MATERIAL TO PROCESS.
====

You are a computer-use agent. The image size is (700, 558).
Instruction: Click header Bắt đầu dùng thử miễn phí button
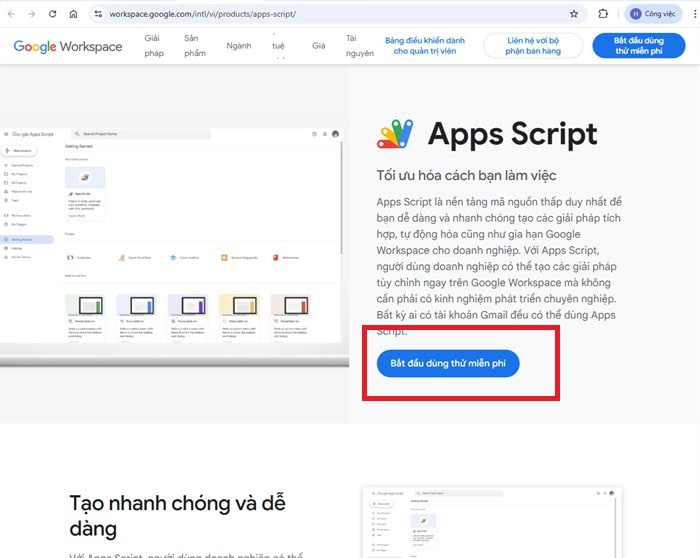637,45
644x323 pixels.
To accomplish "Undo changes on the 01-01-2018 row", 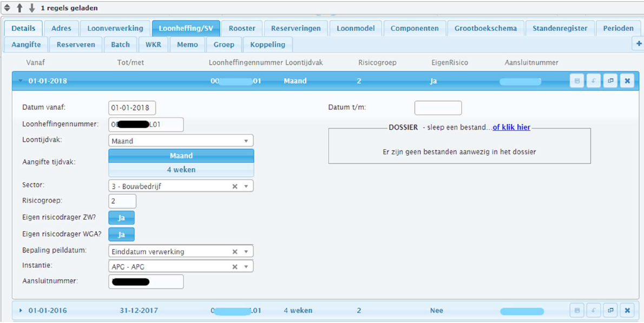I will pyautogui.click(x=594, y=81).
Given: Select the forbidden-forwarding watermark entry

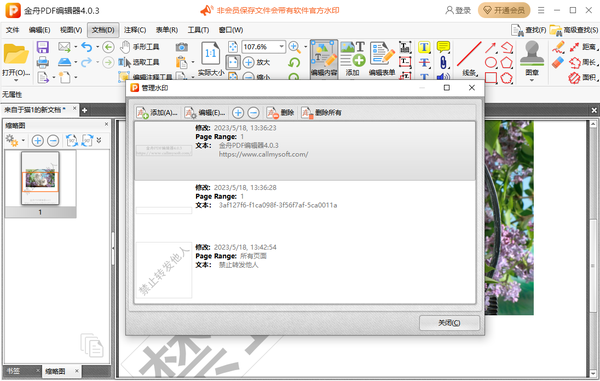Looking at the screenshot, I should [305, 270].
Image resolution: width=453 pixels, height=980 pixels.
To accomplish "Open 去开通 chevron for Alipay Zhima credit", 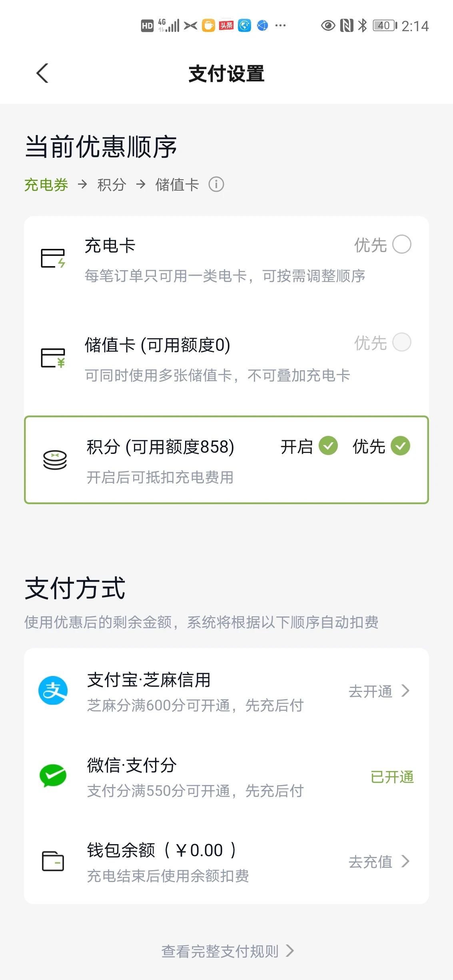I will [405, 690].
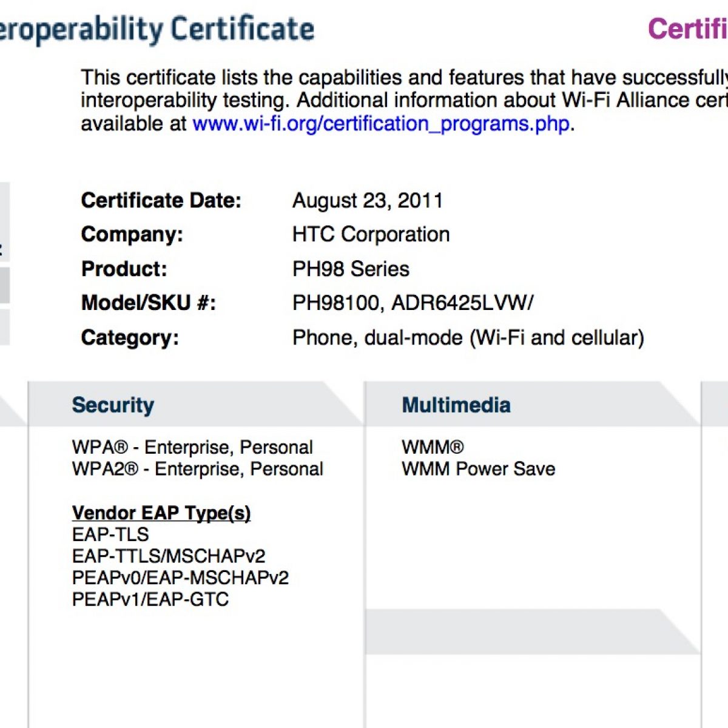Select the PH98 Series product value
The image size is (728, 728).
click(351, 269)
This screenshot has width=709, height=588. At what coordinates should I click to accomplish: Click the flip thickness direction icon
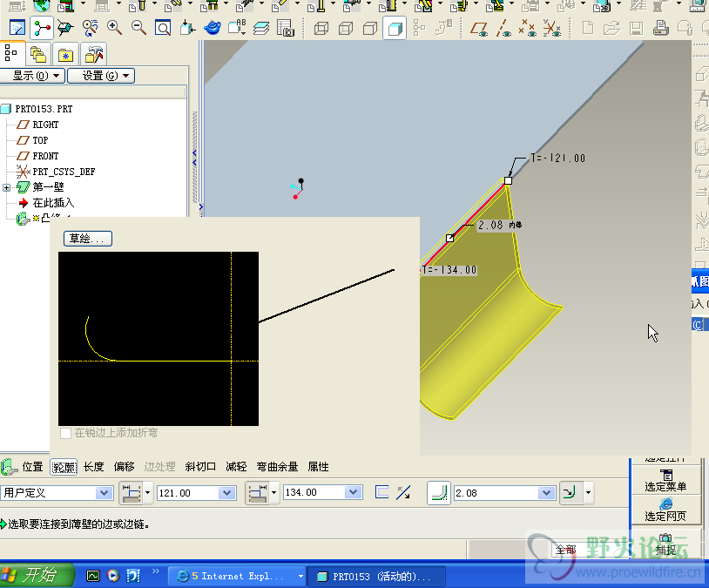coord(403,493)
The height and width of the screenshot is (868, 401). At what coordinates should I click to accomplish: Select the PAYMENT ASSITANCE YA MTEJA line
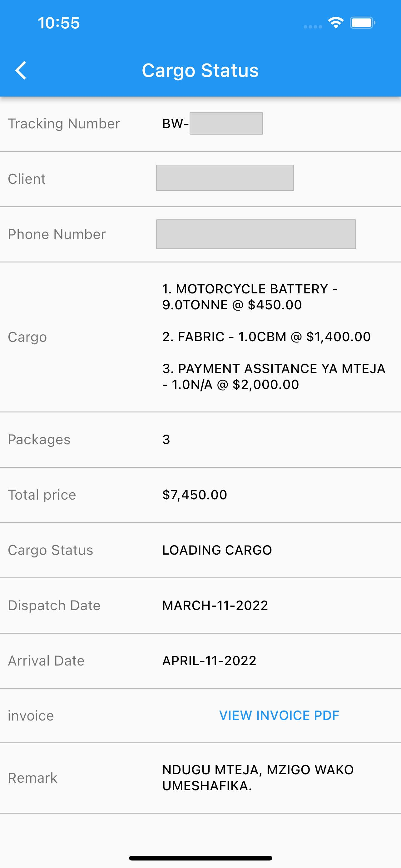[274, 376]
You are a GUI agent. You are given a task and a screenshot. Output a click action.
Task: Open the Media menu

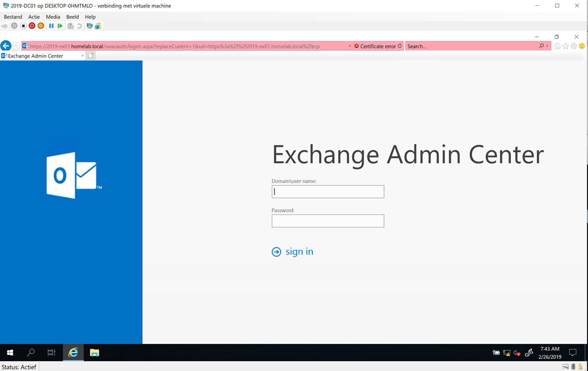tap(53, 17)
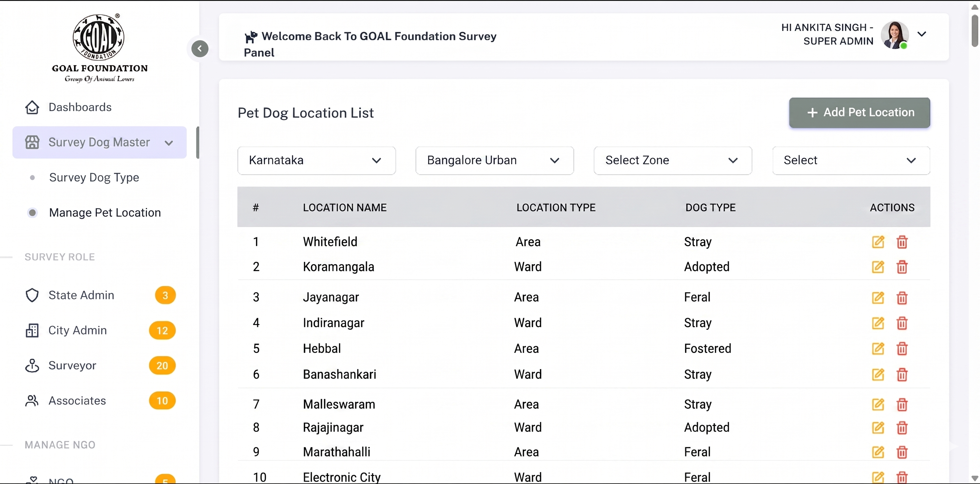Collapse sidebar using the round arrow button

(x=200, y=49)
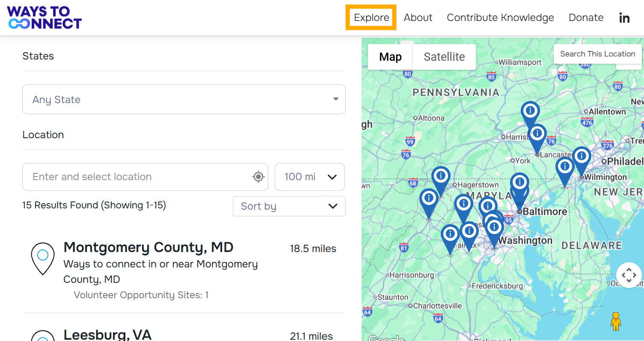Open the Any State dropdown
The height and width of the screenshot is (341, 644).
(184, 99)
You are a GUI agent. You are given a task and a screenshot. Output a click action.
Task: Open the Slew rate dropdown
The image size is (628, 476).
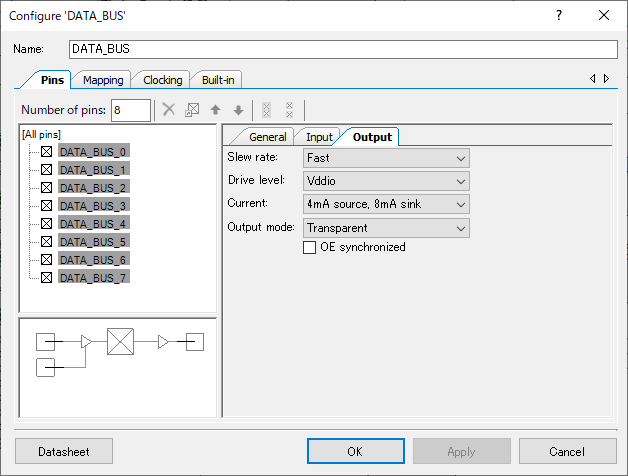coord(386,158)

====

State how many lines of the data above contain the string "pixels", leaving out everything but the number.

ANSWER FOR THE TASK. 2